There is a common misconception that asking someone about suicide will make them feel angry or isolated, or put the thought inside their head. The truth is, asking someone about suicide directly may make them angry at first because of the stigma, but direct (empathetic) confrontation has been shown to reduce risk and help them feel more connected. It can lower intent and anxiety, as well as open up the conversation.

CONVERSATION BEST PRACTICES

It can be challenging to talk to someone about suicide as it is complex and confusing. Many people don’t understand how someone starts thinking about suicide and others are frightened by the idea of bringing it up.

There is also a stigma around the topic, and that stigma comes from language. This is why it’s important that we shape the language surrounding suicide.

How do we talk to someone who may be at risk, or someone who has confided in us?

Saying you’d like to talk to someone who you are concerned about or listening to someone who comes to you overwhelmed are both great ways to begin a conversation. Once you are engaged in conversation, active listening will be one of your best tools.

First, put away any distractions; show that you’re present through body language, physical affirmations, and verbal affirmations.

Listen with your heart and not your words. Sometimes just having someone to listen to can be more helpful than trying to fix it.

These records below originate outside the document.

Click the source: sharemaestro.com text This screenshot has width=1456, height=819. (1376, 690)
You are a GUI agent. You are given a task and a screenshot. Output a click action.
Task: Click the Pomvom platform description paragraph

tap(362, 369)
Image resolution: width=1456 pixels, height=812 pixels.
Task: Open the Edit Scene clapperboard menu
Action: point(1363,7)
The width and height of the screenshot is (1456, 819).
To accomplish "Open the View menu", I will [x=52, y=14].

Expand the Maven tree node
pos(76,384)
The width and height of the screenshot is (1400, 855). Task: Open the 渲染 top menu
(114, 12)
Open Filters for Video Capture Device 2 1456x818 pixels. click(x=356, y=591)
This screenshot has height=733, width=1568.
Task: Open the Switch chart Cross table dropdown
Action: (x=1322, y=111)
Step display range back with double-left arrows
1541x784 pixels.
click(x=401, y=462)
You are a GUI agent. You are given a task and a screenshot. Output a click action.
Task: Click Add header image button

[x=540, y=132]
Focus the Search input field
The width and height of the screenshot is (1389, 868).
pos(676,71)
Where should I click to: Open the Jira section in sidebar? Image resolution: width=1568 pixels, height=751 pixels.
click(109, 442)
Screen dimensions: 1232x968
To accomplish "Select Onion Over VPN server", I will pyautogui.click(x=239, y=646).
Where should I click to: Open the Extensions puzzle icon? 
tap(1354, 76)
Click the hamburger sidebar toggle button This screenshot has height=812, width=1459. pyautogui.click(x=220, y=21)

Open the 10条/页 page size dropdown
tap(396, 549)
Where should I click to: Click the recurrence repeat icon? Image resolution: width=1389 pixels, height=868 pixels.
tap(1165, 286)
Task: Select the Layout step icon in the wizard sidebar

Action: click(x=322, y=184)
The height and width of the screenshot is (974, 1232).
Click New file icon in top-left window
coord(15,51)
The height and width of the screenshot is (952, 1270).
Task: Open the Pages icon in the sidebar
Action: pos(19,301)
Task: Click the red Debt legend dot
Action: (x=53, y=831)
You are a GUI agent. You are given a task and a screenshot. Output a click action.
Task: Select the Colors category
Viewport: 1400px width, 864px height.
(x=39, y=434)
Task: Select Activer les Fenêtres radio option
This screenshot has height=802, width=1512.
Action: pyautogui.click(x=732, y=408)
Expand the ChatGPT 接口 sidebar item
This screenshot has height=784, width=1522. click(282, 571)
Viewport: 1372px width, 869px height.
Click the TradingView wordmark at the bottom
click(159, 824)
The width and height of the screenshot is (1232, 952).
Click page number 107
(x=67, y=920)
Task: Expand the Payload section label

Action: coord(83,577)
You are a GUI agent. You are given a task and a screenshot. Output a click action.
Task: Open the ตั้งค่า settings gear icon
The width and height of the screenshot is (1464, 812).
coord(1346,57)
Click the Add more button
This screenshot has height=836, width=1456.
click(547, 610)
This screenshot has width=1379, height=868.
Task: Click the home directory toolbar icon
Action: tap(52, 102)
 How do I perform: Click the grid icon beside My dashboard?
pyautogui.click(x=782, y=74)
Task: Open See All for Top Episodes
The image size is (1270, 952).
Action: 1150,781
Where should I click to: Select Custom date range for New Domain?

Listen with the intent to understand. Allow them to express their emotions without judgment, and without minimizing their feelings. Don’t try to tell them that what they’re feeling will pass. Try instead to validate their feelings.

Sometimes we try to relate to them through sharing our own experiences. While this may seem helpful, it can actually make them feel diminished in their experience. Try instead to engage with their experience by asking questions such as: “what are you feeling right now,” “what do you think you need right now?”

It can be difficult to understand how to respond to someone when having these complex conversations. Reflecting by communicating that you’ve heard them is one way to make them feel heard. It’s also a good idea to cautiously validate their emotions (not their situation). For example, “it’s normal to feel…,” “it makes sense to feel…”; rather than saying “yeah that’s a terrible situation to be in”.

Try using open ended questions rather than asking “why.” Using clarifying questions helps to narrow the focus of the conversation. It may seem counterintuitive but steering them into the pain can be a useful tool. We don’t want to avoid it. Instead, we want to create a safe space without judgment or fear.

TALKING TO SOMEONE WHEN YOU ARE CONCERNED

Talking to someone with suicidal thoughts can be difficult, but if you have cause for concern don’t wait. Be sure to talk to them privately and approach the conversation gently. If you are struggling to ask them, you can do so indirectly.

Be cautious of your language and tone. Don’t ask “you’re not suicidal, are you?,” “you wouldn’t do anything stupid would you?” This perpetuates the negative stigma around suicide and can make them feel worse. Instead, gentle, direct questions like, “Have you been having thoughts of suicide?” are a better way to introduce the topic and your concern.

If the person says yes, make sure to manage your reaction and stay calm. Ask them if they have a plan, access to means and a timeframe. This can help you determine how immediate the risk is, and if immediate action is needed. If you can’t help them, that’s okay. Get someone who can. You don’t have to have all the answers and know that there are others to support you.

When getting help, try involving them: “will you go with me to get you help?” or “will you let me get you help?”

If someone is in imminent danger, you may need to call 911.

There are other support and helplines available if 911 is not the right option.

988 is a new all-inclusive support resource that will direct you to the help you need. It is not 911. You can also reach out to Samaritans, a 24/7 helpline with text available. Hey Sam, is a peer-to-peer helpline for young people to text for support from trained people of similar ages.

Calling 988 will direct you to one of those resources, or a variety of others to best suit your needs.